Несмотря на значительный интерес к
художественному образу в различных сферах искусства, исследование его места в
литературоведении пока изучено недостаточно, что обусловлено, прежде всего,
многоплановостью и большим объемом этого понятия. По нашему мнению, проблему
художественного образа в литературоведении необходимо рассматривать в генезисе,
что позволит учесть достижения прошлого и современности. Именно поэтому мы
поставили целью определить развитие художественного образа, его содержание и
сущность в литературном произведении.
Проблема специфики художественного
образа привлекала внимание ученых на протяжении всей истории развития
цивилизации. Поэтому сложилось достаточно развернутое представление об этом
понятии, благодаря трудам Р. Барта, М. Бахтина, В. Белинского, Ю. Борева, М.

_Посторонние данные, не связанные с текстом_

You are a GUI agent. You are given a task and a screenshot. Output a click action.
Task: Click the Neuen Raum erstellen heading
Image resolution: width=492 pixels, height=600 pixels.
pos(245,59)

Эпштейна, Г. Гачева, М. Гиршмана, Г. Гегеля, Н. Гея, К. Горанова, В. Кожинова,
А. Лосева, П. Палиевского, А. Потебни, И. Роднянской, И. Физера, М. Храпченко,
Ф. Шеллинга, Г. Шпета и многих др.
Многие исследователи считают, что
именно категория художественного образа отличает искусство от других сфер
духовной жизни человека. Любое художественное произведение состоит из
художественных образов, при этом их количество не поддается подсчету, поскольку
образ возникает на каждом уровне художественного произведения. Так
художественный образ в архитектуре статический, а в литературе динамичный, в
живописи изобразительный, а в музыке интонационный; для одних жанров формой
реализации художественного образа предстает образ человека, в иных жанрах он
является природным образом, в третьих же осуществляет функцию соединения
представлений действия человека о среде, в которой оно разворачивается [6].